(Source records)
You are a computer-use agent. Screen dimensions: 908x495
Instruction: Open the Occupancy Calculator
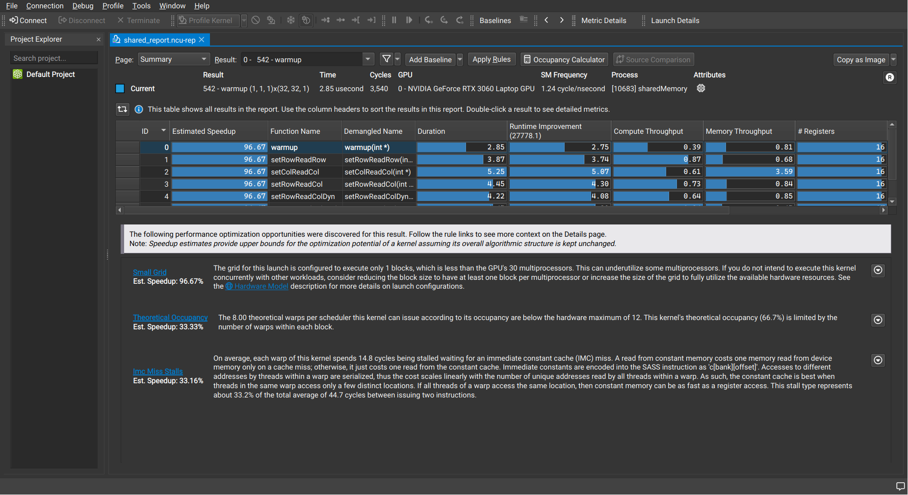click(x=564, y=60)
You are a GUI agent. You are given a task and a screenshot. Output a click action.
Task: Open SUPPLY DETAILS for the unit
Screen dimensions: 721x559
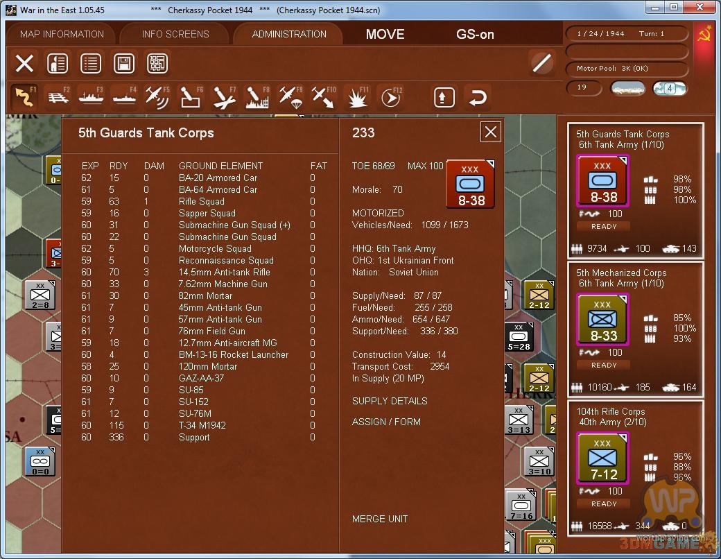pyautogui.click(x=390, y=401)
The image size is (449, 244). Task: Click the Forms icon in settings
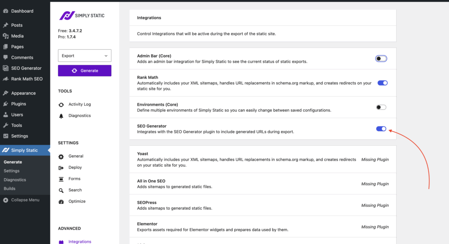point(61,179)
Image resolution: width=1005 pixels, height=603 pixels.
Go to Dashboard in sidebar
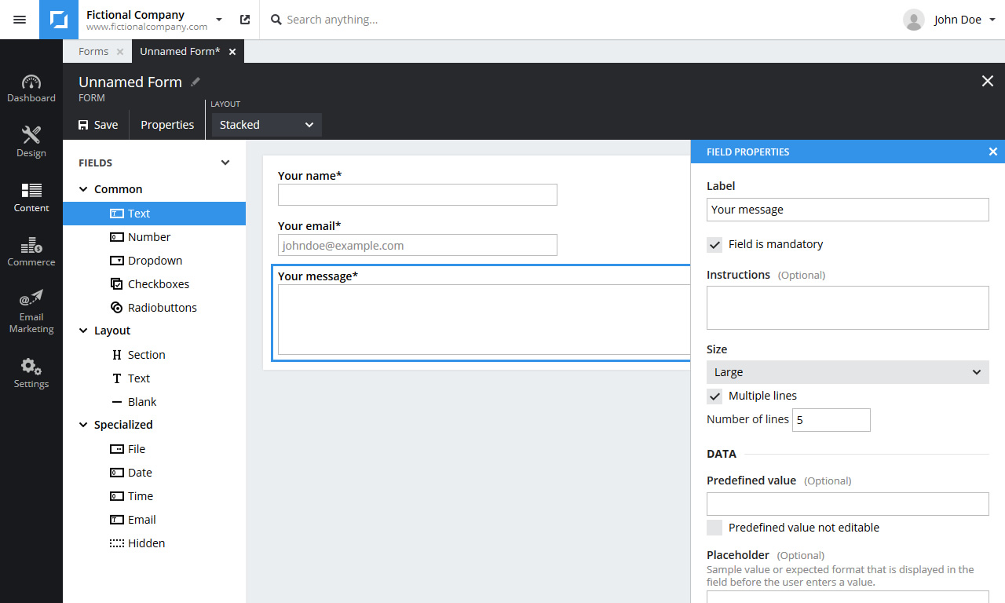[31, 89]
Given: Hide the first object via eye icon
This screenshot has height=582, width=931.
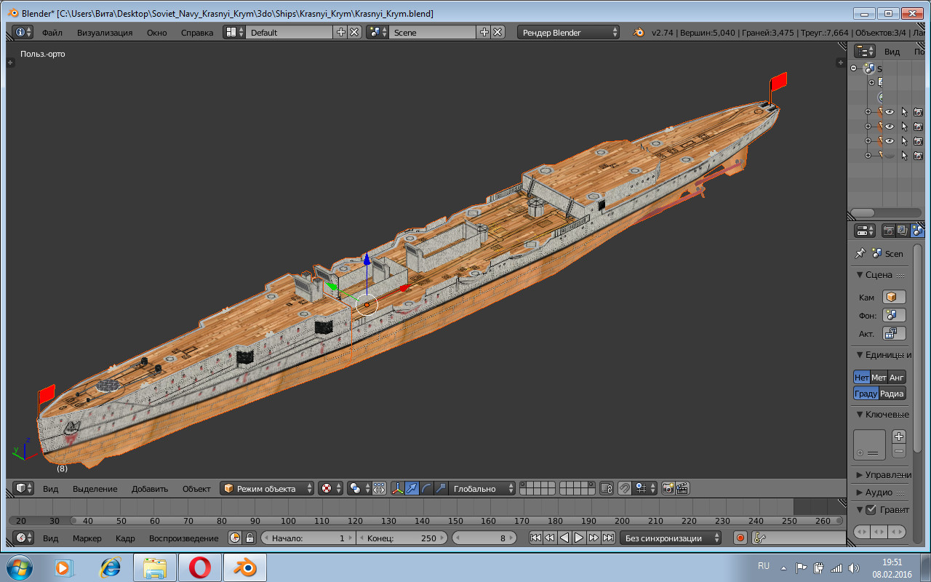Looking at the screenshot, I should (x=889, y=112).
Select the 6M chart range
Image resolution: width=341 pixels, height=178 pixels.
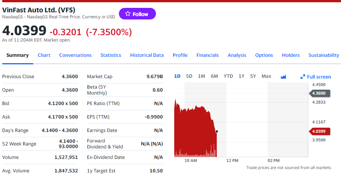click(x=214, y=76)
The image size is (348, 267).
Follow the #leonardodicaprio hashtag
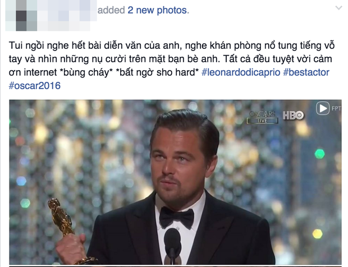pyautogui.click(x=241, y=72)
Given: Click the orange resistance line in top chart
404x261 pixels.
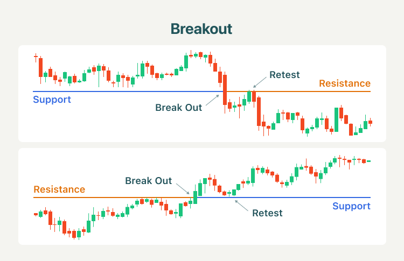Looking at the screenshot, I should [x=298, y=91].
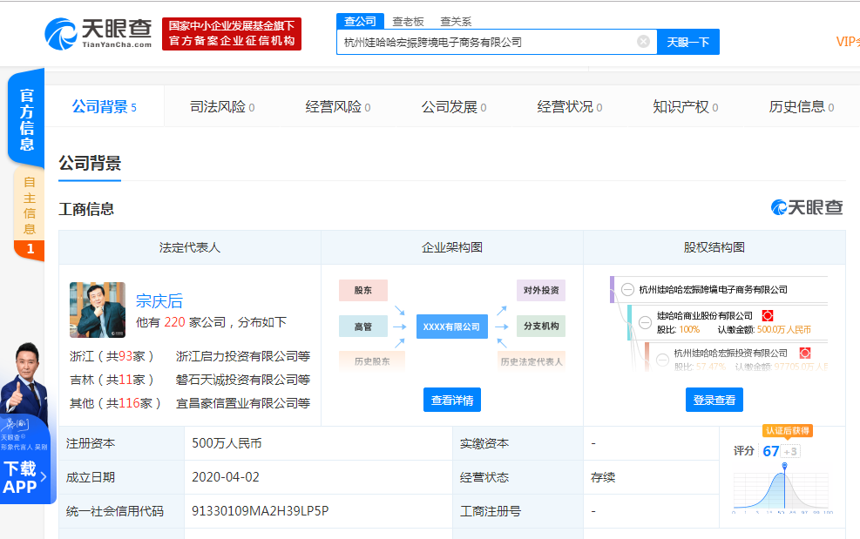Switch to the 自主信息 side tab
The height and width of the screenshot is (539, 860).
click(x=29, y=205)
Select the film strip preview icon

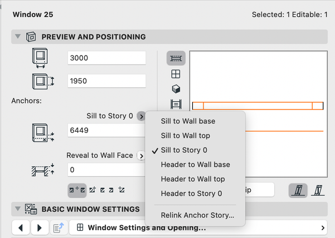(x=176, y=103)
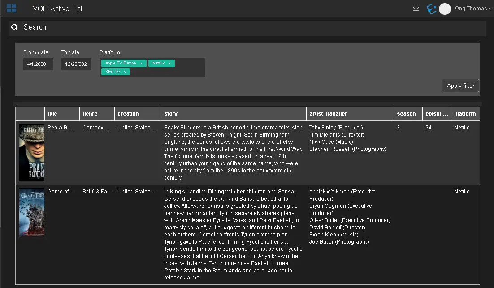This screenshot has height=288, width=494.
Task: Open the From date picker field
Action: point(38,64)
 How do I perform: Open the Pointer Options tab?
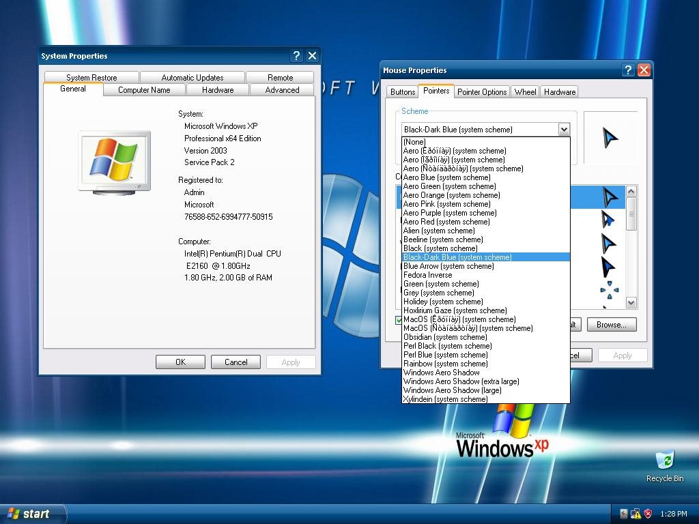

## Problem requirements
Please copy out the entries above exactly as they appear, but skip their images.

## Reply to the task
You are a computer-use agent. Screen dimensions: 908x495
Instruction: Open the Occupancy Calculator
click(x=564, y=60)
You are a GUI agent. You are given a task and a screenshot. Output a click action.
Task: Open SUPPLY DETAILS for the unit
Screen dimensions: 721x559
pyautogui.click(x=390, y=401)
The image size is (449, 244). Task: Click the Forms icon in settings
point(61,179)
Image resolution: width=1005 pixels, height=603 pixels.
Go to Dashboard in sidebar
[31, 89]
Given: Hide the first object via eye icon
This screenshot has height=582, width=931.
Looking at the screenshot, I should (x=889, y=112).
Select the 6M chart range
Image resolution: width=341 pixels, height=178 pixels.
click(x=214, y=76)
The image size is (348, 267).
Follow the #leonardodicaprio hashtag
pyautogui.click(x=241, y=72)
Given: Click the orange resistance line in top chart
404x261 pixels.
Looking at the screenshot, I should [x=298, y=91].
Switch to the 自主信息 side tab
The height and width of the screenshot is (539, 860).
click(x=29, y=205)
Select the film strip preview icon

(x=176, y=103)
This screenshot has height=288, width=494.
Task: Open the From date picker field
Action: point(38,64)
 How do I perform: Open the Pointer Options tab?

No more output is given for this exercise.